Though this indicates lock-in and self-destruction, the description of Easter Island seems weak. For the American case, it would be like saying anti-Arab racism alone is leading the US to destroy the world through war. The lock in here is of the war complex and $1.3 billion per year in weapons contract – not to mention the $60 billion in military equipment the US has just promised to provide to Saudi Arabia. The lock in is in the military training provided by the United States – in contrast to their not providing such training and thus, their much weaker situation with the Pakistan military/intelligence service which has fostered the Afghani Taliban. The lock in is with the corruption of Egyptian generals. The lock in is with what I have called the reactionary two-step of American politics – the authoritarian screamers of the Republican party always accuse the Democrats, no matter how belligerent (Obama has 5 wars and occupations, and counting) of being “soft” on communism or terrorism. Alternately, the Democrat John F. Kennedy defeated the red-baiter Nixon by redbaiting Eisenhower for ostensibly allowing “a missile gap” to open between the US and the USSR. The phallic imagery here, as recommended for instance by Sarah Palin (Obama’s not a real American, not a “tough guy”) is also what Harvey Mansfield has in mind in his unintentional amusing Straussian joke about Manliness.

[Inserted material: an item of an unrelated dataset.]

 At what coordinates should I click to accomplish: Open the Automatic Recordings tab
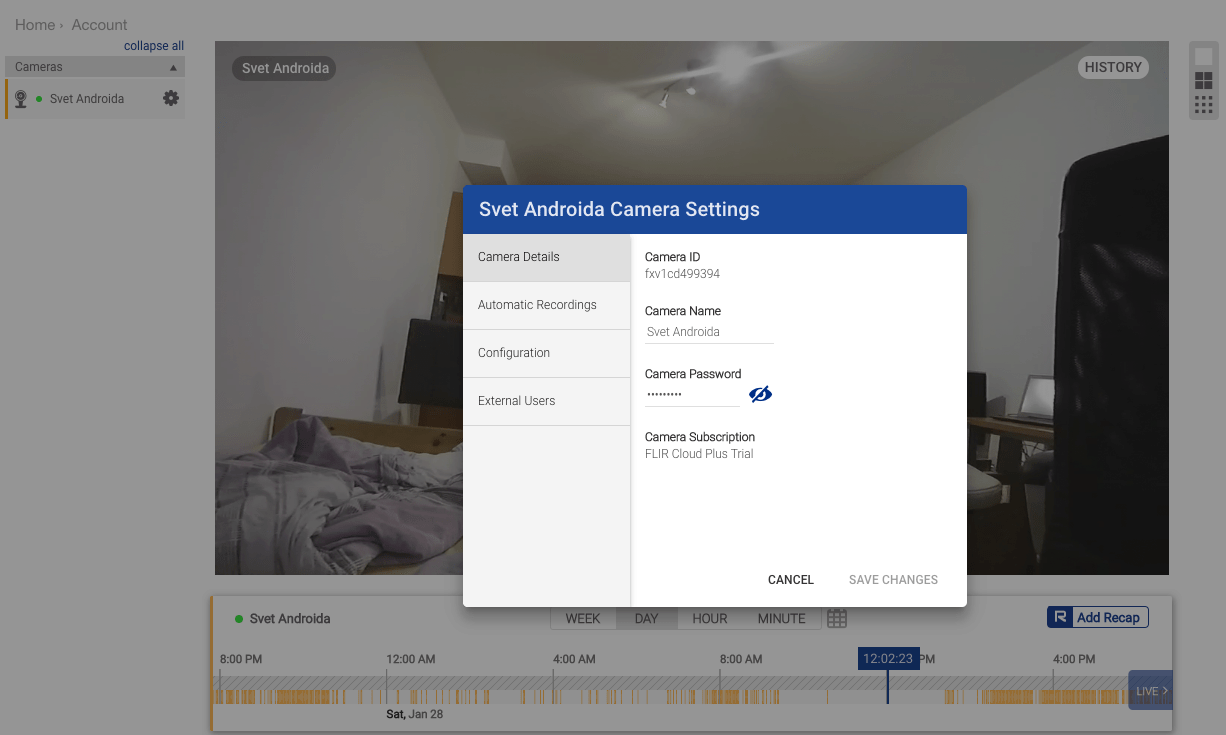coord(547,305)
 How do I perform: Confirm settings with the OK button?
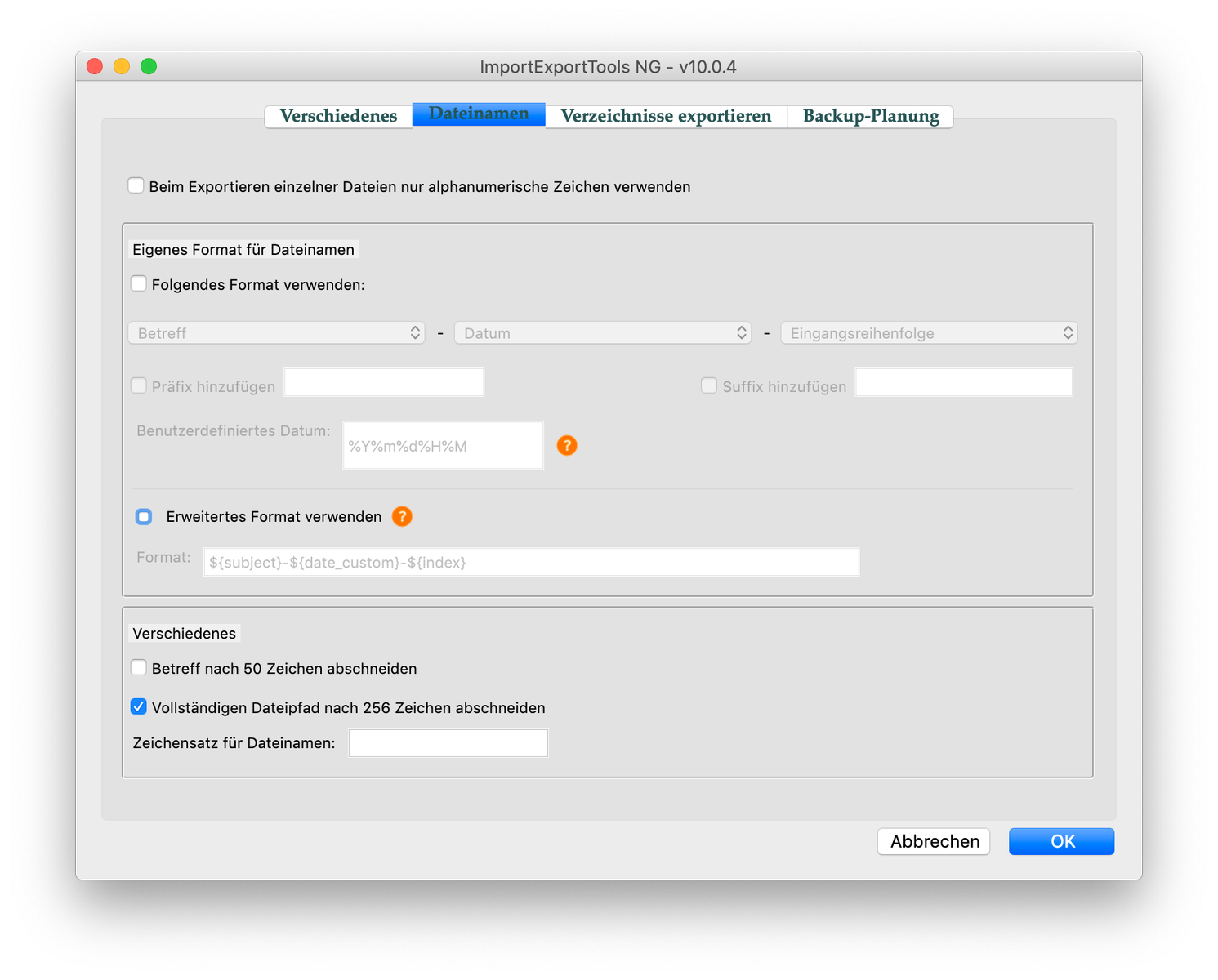[x=1061, y=841]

**Kagan, William Kristol and Gary Schmitt (the last two Staussians, the former trained by Thomas Pangle, but who jokes about it (see his "I'm not a Straussian, at least I don't think I am" in the National Review a few years ago) put all that pressure on Clinton (Schmitt pointed out to me that Cheney did not sign the pre-Bush memoranda for aggression in Iraq, since he was still head of Halliburton, and "received pressure" from PNAC - this is like Charlie McCarthy declaring loudly his influence on Edgar Bergen - once Cheney had ascended...).